Das Problem der Anwesenheit einer Kamera stand im Mittelpunkt der Diskussion: ob die Aktionen extra für die Kamera inszeniert sind (wie die roten Bänder, die nur in der Cadrage des Filmbildes einen Sinn machen können), oder ob diese, fast privat zu nennenden Aktionen Signers durch die Anwesenheit einer Kamera verändert werden. Roman Singer will bei seinen Aktionen keine Zuschauer – fast schüchtern verläßt er oft den Ort des Geschehens –, „Zuschauer“ allerdings verstanden als physische Präsenz von Publik~ m am Ort der Aktion. Mit Super 8-Kameras dokumentiert er selbst seit Jahren sein Schaffen: Das Medium Film ist ihm sehr vertraut, um das flüchtige Wesen seiner Kunst festzuhalten. Roman Signer möchte als „Maschine“ und nicht als Performance- Individuum wahrgenommen werden.

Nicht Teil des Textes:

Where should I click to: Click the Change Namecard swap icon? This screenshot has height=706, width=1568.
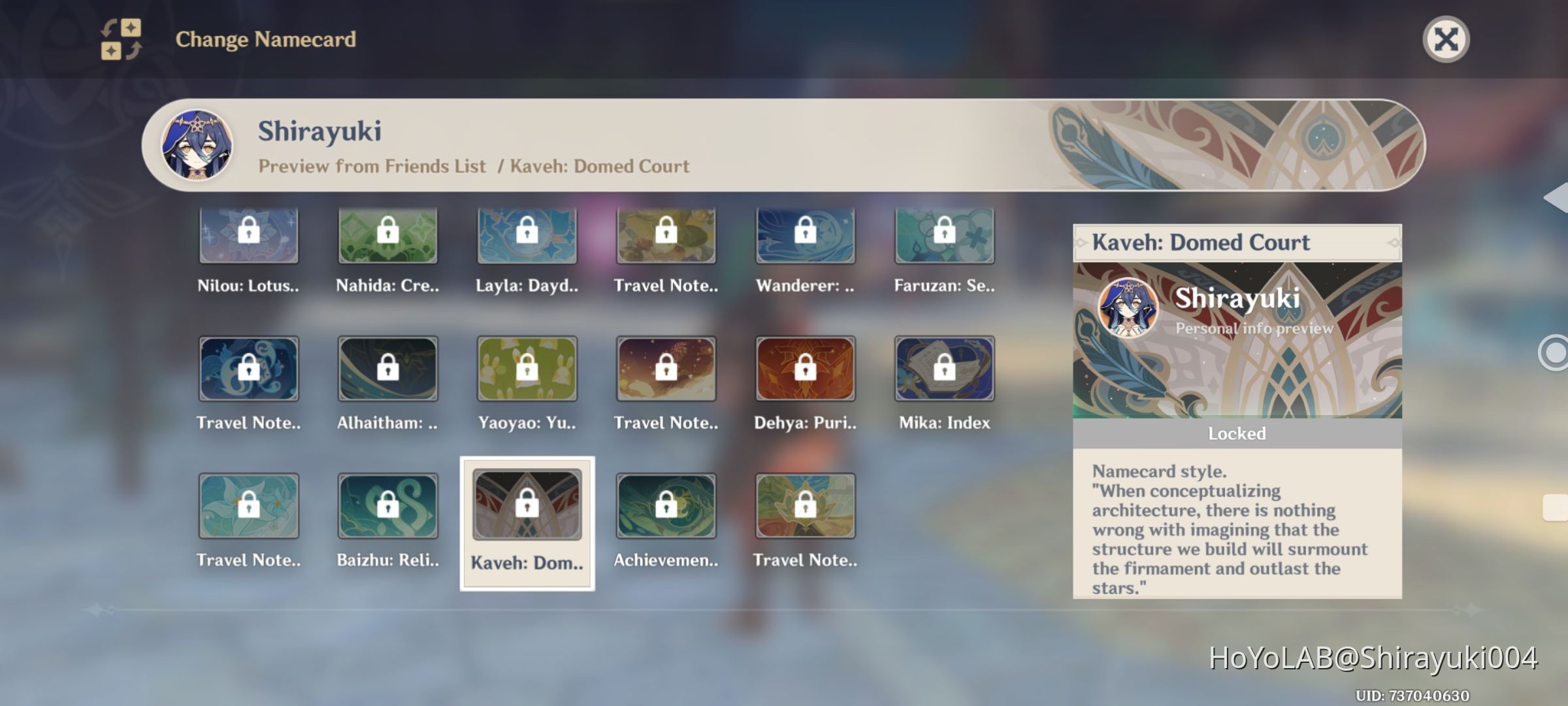coord(121,39)
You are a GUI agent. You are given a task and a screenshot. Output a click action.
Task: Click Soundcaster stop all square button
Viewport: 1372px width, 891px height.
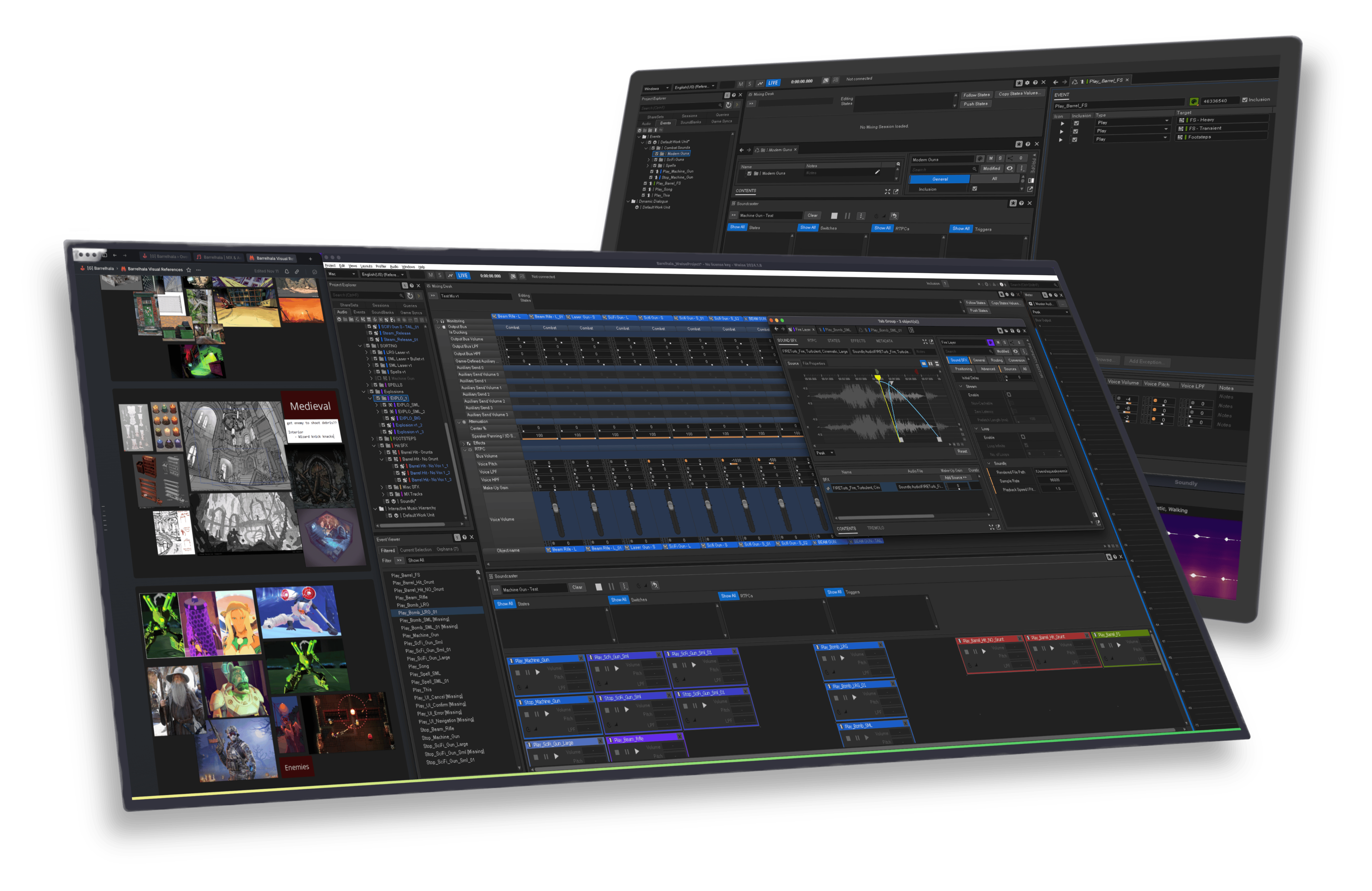(x=598, y=587)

Zur Frage der „Zerstörung“ sowie des Problems von „zerstörter“ Landschaft (wie in Bitterfeld): Roman Signer sieht die Zerstörung (und eben auch sog. „Zerstörte“ Landschaft) als Akt der Poesie, aber als eine Poesie, die nicht immer nur liebreizend, sondern auch schmerzhaft sein kann- schließlich zerstört auch der Bildhauer Natur, um etwas sichtbar zu machen. Signers Aktionen sind auf Dehnung & Komprimierung von Zeit ausgerichtet – Ruinen oder andere „verbrauchte“ Dinge sprechen unser ästhetisches Empfinden an, und so ist auch eine „zerstörte“/verbrauchte Landschaft erstmal eine Landschaft. Die nostalgisch wirkenden Aufnahmen in Polen (die Automarke Trabant) sind inspiriert von Signers Grundmelancholie des Verschwindens: Menschen, die Gomulka wiederhaben wollen, hoben die Bedeutung einer (zerstörten) Landschaft.